Carnitine alters binding of aflatoxin to DNA and proteins in rat hepatocytes and cell-free systems.

The objective of this study was to determine effects of L-carnitine on aflatoxin B(1) (AFB(1))-DNA adduct formation in isolated rat hepatocytes, its dose response, specificity and mode of action. All experiments were conducted in either freshly isolated rat hepatocytes or cell-free systems. There was negative linear correlation between the dosage of carnitine and formation of (3)H]AFB(1)-DNA adducts in the hepatocytes; however, the partitioning of AFB(1) into cellular compartments was not affected by carnitine. The attenuating effect of carnitine on AFB(1)-DNA adduct formation was also present in a cell-free system, but there was lack of specificity because acetylcarnitine and gamma-aminobutyric acid (GABA) were equally effective.
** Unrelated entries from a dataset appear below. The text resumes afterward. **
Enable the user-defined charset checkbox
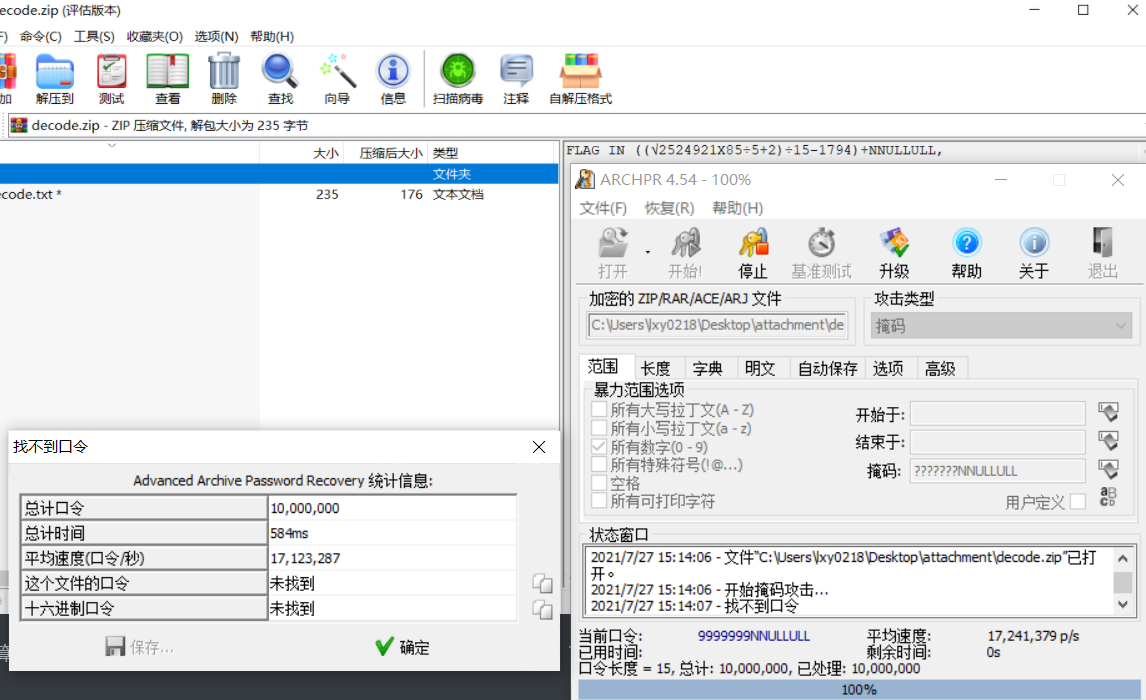Screen dimensions: 1146x700 tap(1077, 502)
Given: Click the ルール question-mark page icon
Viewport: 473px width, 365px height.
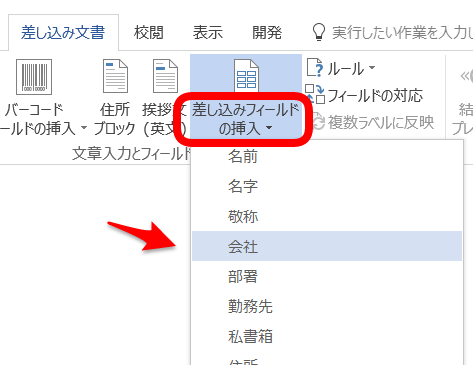Looking at the screenshot, I should tap(314, 67).
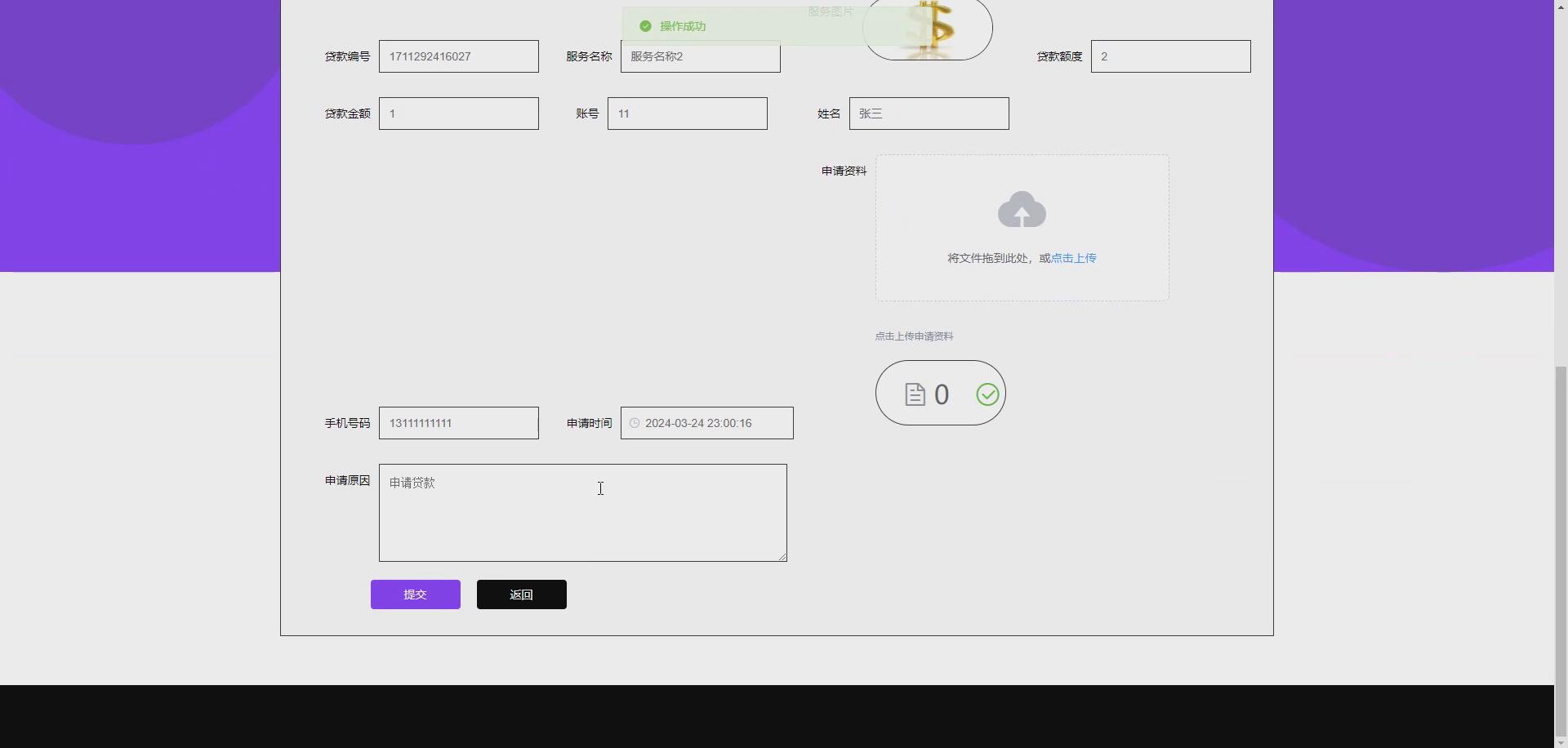
Task: Submit the form with the 提交 button
Action: [415, 594]
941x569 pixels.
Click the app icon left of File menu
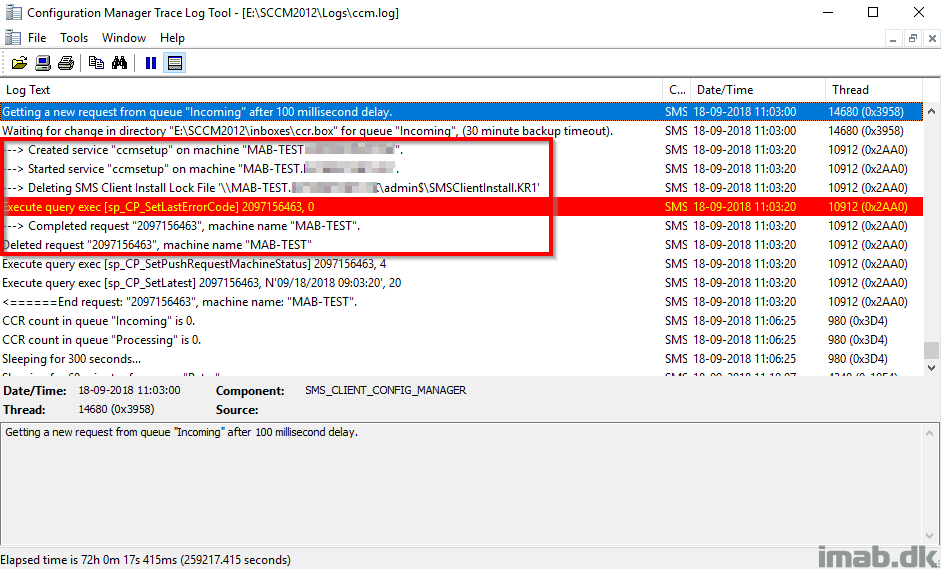(11, 38)
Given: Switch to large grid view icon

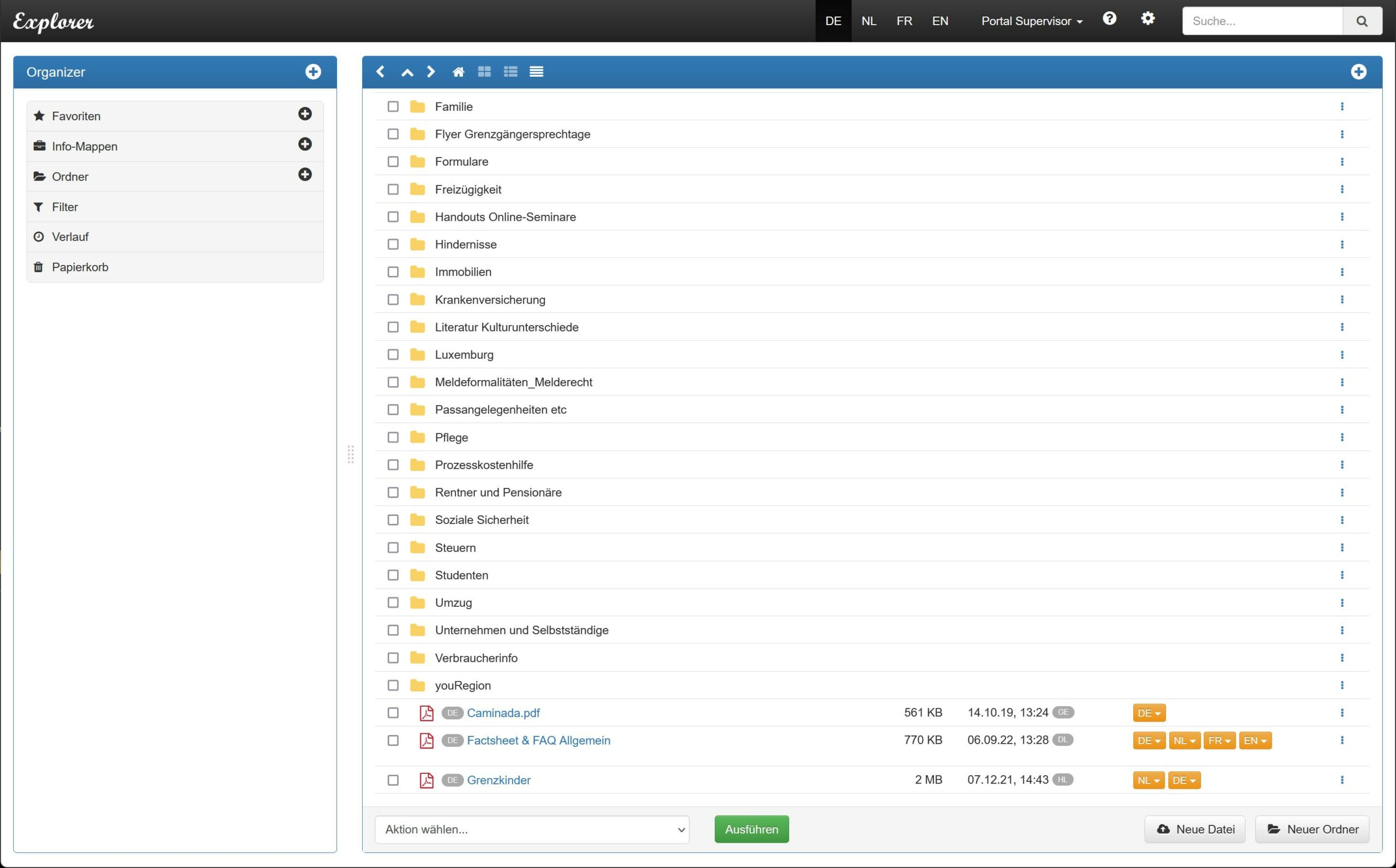Looking at the screenshot, I should [x=484, y=72].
Carnitine appears to interfere with bioactivation of AFB(1) and binding of AFB(1)-epoxide to DNA. On the contrary, carnitine enhanced the binding of AFB(1) and its epoxide to microsomal proteins, plasma proteins and bovine serum albumin. These results indicate that carnitine diverts AFB(1)-epoxide away from DNA by promoting binding to proteins. We conclude that modulation of AFB(1) binding to proteins and DNA by carnitine alters the carcinogenic and hepatotoxic potential of AFB(1) and poses concerns about the human AFB(1)-exposure data based on the AFB(1)-albumin adduct concentrations as a biomarker.